— begin AVAILABLE DATA —

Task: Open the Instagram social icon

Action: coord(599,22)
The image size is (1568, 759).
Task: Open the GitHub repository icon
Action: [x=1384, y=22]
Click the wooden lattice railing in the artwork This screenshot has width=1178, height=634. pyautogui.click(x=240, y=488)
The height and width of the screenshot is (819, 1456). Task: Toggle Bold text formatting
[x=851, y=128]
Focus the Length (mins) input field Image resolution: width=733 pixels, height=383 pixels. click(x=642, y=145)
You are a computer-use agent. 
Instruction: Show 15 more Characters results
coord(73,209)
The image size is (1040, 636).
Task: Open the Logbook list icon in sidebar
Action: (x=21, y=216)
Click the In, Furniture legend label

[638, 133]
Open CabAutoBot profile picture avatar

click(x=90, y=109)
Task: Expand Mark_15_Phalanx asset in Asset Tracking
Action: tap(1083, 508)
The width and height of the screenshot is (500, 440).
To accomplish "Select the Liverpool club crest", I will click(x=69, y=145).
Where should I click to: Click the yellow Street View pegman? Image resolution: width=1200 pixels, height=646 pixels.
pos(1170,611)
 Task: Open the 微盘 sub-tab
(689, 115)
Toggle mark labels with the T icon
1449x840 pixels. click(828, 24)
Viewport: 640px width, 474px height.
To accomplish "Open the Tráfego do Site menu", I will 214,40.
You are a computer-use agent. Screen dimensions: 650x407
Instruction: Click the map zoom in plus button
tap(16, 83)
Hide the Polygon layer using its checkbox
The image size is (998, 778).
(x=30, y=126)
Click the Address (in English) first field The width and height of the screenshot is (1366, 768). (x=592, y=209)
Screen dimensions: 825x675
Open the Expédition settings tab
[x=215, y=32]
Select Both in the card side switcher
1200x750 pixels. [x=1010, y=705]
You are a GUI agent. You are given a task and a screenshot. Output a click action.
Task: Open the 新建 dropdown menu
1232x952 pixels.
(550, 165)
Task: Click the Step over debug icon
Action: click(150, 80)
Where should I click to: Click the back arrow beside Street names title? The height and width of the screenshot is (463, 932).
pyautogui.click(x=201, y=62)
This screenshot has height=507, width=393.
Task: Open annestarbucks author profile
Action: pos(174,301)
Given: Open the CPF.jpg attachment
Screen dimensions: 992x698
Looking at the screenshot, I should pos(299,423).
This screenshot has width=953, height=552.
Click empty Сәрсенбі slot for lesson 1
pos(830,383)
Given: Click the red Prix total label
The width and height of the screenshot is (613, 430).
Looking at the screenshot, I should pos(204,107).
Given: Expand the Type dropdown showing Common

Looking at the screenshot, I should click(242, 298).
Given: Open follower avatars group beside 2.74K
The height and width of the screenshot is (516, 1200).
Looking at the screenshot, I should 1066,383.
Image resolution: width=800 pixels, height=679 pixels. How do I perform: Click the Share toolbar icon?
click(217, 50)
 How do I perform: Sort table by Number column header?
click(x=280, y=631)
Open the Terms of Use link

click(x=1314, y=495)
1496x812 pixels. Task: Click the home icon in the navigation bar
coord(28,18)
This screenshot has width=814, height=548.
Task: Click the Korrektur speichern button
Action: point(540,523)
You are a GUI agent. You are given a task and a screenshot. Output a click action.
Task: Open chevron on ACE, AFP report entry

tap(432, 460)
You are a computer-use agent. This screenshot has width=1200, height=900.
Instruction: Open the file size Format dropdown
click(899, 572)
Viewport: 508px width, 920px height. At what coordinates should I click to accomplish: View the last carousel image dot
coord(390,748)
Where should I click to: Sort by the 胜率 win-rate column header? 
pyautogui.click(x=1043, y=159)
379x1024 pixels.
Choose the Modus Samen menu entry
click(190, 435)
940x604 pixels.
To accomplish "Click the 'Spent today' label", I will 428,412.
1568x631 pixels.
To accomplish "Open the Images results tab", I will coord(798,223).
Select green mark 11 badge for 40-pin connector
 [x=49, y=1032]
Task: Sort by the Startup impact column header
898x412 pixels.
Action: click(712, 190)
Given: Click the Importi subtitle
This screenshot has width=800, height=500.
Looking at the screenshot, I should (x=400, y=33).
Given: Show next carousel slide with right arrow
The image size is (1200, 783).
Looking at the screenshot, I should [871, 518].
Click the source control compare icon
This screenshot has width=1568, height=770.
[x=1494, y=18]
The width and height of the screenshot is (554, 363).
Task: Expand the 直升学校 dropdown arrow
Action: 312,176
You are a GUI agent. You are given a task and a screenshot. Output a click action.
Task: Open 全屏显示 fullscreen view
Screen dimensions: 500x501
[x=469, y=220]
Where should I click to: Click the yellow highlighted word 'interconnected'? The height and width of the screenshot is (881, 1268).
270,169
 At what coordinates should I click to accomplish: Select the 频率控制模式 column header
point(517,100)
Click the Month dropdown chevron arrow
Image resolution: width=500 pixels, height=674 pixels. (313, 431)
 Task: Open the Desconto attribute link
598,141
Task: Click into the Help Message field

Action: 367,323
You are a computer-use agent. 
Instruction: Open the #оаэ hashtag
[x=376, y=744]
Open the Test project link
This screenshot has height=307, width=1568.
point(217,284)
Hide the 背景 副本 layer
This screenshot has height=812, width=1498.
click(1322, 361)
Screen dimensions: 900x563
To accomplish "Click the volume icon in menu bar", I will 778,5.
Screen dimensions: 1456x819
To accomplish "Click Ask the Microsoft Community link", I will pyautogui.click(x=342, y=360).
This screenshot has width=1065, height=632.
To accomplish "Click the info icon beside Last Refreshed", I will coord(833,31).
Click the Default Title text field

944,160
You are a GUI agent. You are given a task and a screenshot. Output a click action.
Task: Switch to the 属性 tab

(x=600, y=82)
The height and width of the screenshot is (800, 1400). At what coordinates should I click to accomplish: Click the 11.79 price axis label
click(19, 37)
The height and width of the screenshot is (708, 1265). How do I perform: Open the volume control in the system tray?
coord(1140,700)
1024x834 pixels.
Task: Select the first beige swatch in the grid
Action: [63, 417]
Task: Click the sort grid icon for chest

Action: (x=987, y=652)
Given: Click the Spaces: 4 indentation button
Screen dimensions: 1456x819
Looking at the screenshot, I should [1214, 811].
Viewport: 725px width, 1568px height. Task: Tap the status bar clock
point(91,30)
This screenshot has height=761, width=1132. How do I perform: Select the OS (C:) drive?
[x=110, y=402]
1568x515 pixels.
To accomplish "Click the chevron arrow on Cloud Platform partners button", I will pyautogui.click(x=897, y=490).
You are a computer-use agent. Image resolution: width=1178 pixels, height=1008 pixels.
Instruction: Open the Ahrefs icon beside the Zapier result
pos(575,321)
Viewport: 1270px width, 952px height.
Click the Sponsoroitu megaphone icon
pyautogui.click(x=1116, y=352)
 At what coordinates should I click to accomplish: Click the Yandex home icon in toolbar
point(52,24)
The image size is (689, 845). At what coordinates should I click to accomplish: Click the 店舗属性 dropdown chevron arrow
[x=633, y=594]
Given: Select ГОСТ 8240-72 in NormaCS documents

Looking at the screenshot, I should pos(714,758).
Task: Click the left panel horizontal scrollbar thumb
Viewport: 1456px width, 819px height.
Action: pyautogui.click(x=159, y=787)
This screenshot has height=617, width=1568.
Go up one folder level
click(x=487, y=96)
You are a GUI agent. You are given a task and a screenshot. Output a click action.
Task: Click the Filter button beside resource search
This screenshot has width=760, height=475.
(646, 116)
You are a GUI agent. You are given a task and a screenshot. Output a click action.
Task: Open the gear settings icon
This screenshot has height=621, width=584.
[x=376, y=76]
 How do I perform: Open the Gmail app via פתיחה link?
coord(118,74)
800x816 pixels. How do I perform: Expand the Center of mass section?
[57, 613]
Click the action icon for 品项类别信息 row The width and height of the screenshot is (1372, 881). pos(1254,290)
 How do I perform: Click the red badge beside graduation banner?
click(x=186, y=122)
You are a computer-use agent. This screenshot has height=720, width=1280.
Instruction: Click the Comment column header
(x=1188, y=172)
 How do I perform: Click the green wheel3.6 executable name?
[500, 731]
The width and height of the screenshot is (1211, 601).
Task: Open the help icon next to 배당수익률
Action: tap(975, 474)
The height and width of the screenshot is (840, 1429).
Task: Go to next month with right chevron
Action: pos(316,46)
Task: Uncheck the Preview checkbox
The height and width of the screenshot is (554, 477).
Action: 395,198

— end AVAILABLE DATA —

* **WHAT YOU SHOULD DO**
Reproduce the records verbatim, beginning at the line that contains "How do I perform: Click the green" and continuing through the end of the records.

* **EXERCISE OUTPUT**
 How do I perform: Click the green wheel3.6 executable name?
[500, 731]
The width and height of the screenshot is (1211, 601).
Task: Open the help icon next to 배당수익률
Action: tap(975, 474)
The height and width of the screenshot is (840, 1429).
Task: Go to next month with right chevron
Action: pos(316,46)
Task: Uncheck the Preview checkbox
The height and width of the screenshot is (554, 477).
Action: 395,198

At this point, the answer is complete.